You are viewing a plain text version of this content. The canonical link for it is here.
Posted to java-user@lucene.apache.org by "Kevin A. Burton" <bu...@newsmonster.org> on 2004/03/29 11:25:51 UTC

Is RangeQuery more efficient than DateFilter?

I have a 7G index.  A query for a random term comes back fast (300ms) 
when I'm not using a DateFilter but when I add the DateFilter it takes 
2.6 seconds.  Way too long.  I assume this is because the filter API 
does a post process so it has to read fields off disk.

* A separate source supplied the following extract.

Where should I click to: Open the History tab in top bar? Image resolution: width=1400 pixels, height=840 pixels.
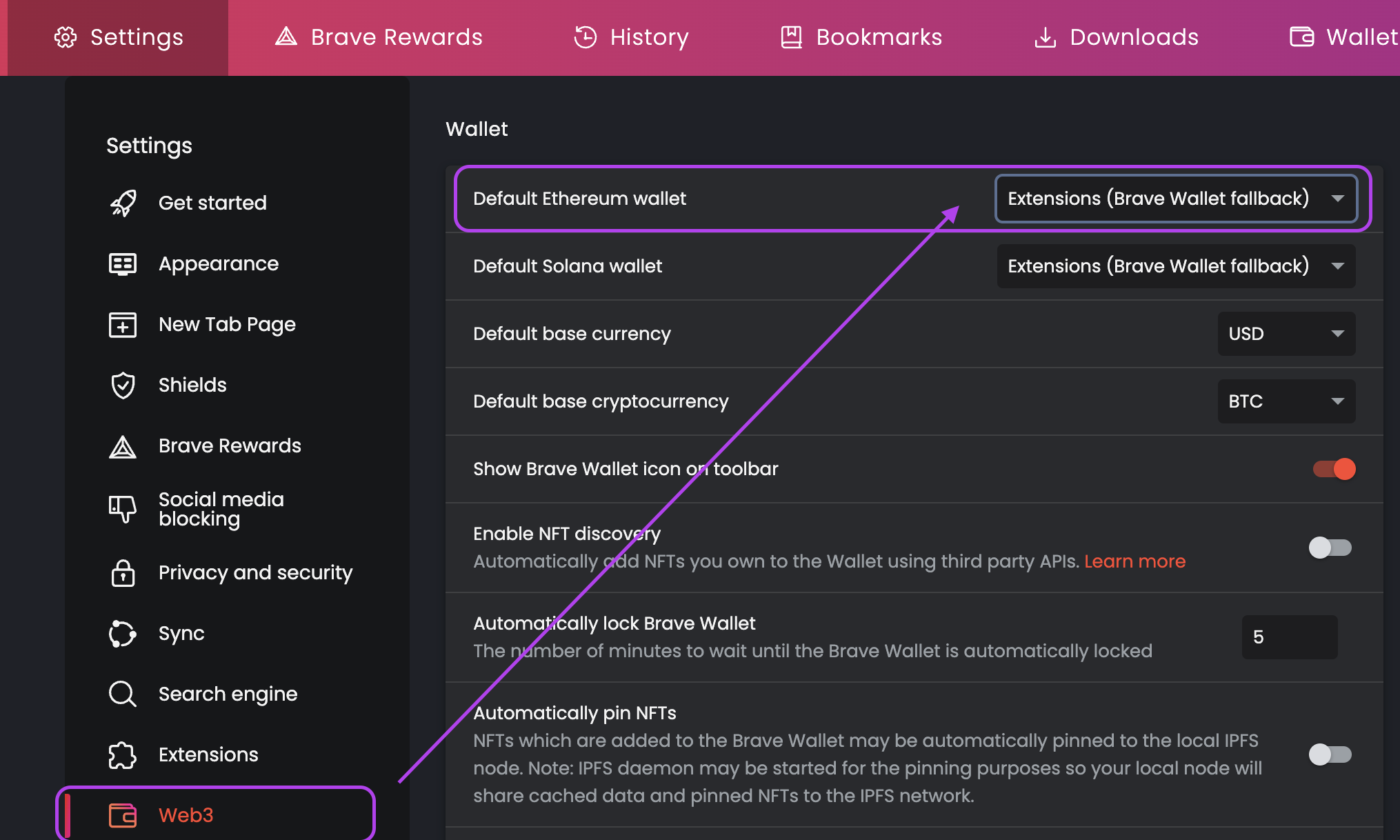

Is it possible to do to this with a RangeQuery.  For example you could 
create a "days since January 1, 1970" fields and do a range query from 
between 5 and 10... and then add the original field as well.

I have to make some app changes so I figured I would ask here before 
moving forward.

Kevin

-- 

Please reply using PGP.

    http://peerfear.org/pubkey.asc    
    
    NewsMonster - http://www.newsmonster.org/
    
Kevin A. Burton, Location - San Francisco, CA, Cell - 415.595.9965
       AIM/YIM - sfburtonator,  Web - http://peerfear.org/
GPG fingerprint: 5FB2 F3E2 760E 70A8 6174 D393 E84D 8D04 99F1 4412
  IRC - freenode.net #infoanarchy | #p2p-hackers | #newsmonster


Re: Is RangeQuery more efficient than DateFilter?

Posted by Stephane James Vaucher <va...@cirano.qc.ca>.
I've added some information contained on this thread on the wiki.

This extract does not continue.